Naar boven ↑

Rechtspraak

Uitspraakdatum

12-05-2014

ECLI

ECLI:NL:TADRSHE:2014:112

Zaaknummer

L 77 - 2013 en L 249 - 2013

Inhoudsindicatie

Verweerder treedt op voor de wederpartij van klager. Klager verwijt verweerder de rechtbank onjuist te hebben geïnformeerd en niet te reageren op brieven van klager. Niet gebleken van opzettelijk onjuist informeren van de rechtbank. Niet reageren terwijl er diverse procedures aanhangig zijn is niet tuchtrechtelijk verwijtbaar.

Inhoudsindicatie

Klacht ongegrond

Uitspraak

 

Beslissing van 12 mei 2014

in de zaak L 77 – 2013 en L 249 - 2013

naar aanleiding van de klacht van:

 

 

 

 

klager

 

tegen:

 

 

 

                                        verweerder

 

 

1          Verloop van de procedure

1.1      Bij brief aan de raad van 12 maart 2013 met kenmerk DOK 7212 en DOK 7225, door de raad ontvangen op 13 maart 2013, heeft de deken van de orde van advocaten in het arrondissement Limburg de eerste drie klachten ter kennis van de raad gebracht.

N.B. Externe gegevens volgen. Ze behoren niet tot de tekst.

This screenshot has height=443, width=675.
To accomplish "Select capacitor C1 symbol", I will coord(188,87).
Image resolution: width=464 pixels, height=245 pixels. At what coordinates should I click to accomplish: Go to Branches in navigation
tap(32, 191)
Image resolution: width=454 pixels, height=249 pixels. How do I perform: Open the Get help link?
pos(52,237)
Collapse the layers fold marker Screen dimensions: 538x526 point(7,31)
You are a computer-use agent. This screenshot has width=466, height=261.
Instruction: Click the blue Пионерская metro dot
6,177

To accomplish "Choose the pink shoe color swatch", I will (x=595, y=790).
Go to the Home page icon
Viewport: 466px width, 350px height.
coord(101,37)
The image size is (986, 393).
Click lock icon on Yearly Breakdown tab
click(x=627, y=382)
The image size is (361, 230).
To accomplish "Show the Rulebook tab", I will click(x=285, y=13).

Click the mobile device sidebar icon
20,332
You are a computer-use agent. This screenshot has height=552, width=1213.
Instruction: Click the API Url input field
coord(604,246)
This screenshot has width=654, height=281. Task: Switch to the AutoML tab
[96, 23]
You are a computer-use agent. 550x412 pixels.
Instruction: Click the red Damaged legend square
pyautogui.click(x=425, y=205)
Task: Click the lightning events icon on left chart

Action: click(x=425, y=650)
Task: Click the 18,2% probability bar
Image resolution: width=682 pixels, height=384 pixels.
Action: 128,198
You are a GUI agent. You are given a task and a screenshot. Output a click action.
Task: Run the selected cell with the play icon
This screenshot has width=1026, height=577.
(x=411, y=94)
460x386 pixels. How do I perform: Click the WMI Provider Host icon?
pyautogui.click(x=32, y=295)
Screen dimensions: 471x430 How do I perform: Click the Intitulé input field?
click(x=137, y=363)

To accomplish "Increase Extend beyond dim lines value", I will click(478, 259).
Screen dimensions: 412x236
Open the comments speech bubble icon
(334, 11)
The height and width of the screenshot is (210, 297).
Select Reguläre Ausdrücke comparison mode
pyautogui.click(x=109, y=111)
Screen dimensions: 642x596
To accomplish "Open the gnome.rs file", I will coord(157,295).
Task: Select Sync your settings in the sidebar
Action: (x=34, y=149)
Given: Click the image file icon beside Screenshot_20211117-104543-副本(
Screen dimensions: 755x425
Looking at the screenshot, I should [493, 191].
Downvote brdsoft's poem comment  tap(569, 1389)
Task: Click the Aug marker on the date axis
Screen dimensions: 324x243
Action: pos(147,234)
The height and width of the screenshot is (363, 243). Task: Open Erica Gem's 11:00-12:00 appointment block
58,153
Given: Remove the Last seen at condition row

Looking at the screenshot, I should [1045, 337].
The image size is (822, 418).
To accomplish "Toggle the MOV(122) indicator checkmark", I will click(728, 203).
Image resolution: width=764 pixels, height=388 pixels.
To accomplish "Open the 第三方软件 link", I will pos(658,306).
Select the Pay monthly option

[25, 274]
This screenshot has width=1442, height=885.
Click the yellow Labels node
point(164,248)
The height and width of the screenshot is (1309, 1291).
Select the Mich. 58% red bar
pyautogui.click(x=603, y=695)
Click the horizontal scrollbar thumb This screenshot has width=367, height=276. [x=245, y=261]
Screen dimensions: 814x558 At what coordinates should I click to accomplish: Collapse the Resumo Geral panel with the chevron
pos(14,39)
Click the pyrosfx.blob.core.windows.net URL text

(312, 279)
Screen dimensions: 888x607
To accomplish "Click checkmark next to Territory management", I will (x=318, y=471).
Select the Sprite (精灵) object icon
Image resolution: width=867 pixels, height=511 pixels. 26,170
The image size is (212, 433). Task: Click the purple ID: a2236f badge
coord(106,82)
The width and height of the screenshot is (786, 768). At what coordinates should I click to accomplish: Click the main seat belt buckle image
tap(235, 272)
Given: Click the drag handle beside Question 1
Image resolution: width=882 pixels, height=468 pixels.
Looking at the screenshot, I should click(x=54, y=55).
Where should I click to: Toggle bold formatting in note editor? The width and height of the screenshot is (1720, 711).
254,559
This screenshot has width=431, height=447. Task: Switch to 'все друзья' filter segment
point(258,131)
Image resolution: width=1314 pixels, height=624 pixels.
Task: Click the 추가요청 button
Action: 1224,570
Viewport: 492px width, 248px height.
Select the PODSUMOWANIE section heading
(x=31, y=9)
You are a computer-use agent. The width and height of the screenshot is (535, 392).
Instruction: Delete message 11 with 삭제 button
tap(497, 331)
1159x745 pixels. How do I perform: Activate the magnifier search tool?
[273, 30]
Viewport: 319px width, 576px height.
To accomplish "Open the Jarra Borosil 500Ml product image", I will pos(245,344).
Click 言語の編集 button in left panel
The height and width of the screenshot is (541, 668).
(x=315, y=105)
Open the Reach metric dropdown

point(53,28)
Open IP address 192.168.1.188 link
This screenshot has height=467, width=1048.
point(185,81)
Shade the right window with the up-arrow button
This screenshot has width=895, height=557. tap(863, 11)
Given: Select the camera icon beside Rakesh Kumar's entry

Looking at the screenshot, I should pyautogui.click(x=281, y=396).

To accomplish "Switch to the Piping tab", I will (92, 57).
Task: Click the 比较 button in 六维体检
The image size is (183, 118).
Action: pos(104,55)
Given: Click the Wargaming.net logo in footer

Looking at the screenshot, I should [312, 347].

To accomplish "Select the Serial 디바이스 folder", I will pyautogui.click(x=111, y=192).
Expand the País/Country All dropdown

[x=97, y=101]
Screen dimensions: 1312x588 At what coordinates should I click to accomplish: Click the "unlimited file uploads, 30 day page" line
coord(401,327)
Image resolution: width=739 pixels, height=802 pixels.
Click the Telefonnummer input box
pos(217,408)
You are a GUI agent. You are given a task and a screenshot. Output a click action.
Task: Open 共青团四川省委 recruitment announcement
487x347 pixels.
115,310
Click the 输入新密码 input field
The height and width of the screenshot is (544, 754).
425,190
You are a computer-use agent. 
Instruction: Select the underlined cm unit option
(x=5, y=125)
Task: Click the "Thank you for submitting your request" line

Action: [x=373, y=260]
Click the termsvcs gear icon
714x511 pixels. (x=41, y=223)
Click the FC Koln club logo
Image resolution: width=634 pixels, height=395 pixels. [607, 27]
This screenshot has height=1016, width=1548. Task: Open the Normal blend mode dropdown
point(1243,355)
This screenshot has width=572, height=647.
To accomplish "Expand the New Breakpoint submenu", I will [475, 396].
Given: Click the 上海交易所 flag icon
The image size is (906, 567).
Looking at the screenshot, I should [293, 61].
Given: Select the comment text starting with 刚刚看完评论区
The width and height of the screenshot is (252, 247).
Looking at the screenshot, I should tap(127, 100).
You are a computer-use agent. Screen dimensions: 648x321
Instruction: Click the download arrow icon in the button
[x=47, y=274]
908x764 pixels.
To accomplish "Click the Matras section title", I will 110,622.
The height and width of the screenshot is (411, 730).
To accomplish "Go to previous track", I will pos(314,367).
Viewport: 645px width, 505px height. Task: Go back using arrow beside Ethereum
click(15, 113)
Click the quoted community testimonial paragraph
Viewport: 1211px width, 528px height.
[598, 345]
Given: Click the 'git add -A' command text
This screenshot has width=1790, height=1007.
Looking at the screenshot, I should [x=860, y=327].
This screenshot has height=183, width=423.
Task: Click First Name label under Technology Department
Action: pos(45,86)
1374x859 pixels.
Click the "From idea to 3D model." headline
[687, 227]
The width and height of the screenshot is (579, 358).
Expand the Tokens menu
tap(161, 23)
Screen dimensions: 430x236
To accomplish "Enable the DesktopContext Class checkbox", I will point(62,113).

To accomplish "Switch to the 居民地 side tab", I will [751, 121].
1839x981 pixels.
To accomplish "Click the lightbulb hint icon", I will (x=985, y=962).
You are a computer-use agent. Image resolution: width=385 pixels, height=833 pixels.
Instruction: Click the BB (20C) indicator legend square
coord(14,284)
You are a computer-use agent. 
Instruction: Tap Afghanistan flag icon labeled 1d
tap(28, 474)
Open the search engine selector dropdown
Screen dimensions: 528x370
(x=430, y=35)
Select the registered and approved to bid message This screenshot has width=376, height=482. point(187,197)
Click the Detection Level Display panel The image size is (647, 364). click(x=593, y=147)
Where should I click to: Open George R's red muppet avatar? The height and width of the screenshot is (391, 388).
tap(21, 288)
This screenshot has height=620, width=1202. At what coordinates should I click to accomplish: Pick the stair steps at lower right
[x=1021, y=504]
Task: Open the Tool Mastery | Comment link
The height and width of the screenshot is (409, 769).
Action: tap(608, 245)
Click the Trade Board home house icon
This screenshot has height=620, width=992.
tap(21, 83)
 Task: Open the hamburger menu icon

Bij een viertal brieven aan de raad van 31 juli 2013 met kenmerken DOK 176, DOK 205, DOK 231, DOK 232 en DOK 237, door de raad ontvangen op 1 augustus 2013, heeft de deken van de orde van advocaten in het arrondissement Limburg de overige klachten ter kennis van de raad gebracht.

1.2      De klachten zijn gezamenlijk behandeld ter zitting van de raad van 10 maart 2014 in aanwezigheid van klager en verweerder. Van de behandeling is proces-verbaal opgemaakt.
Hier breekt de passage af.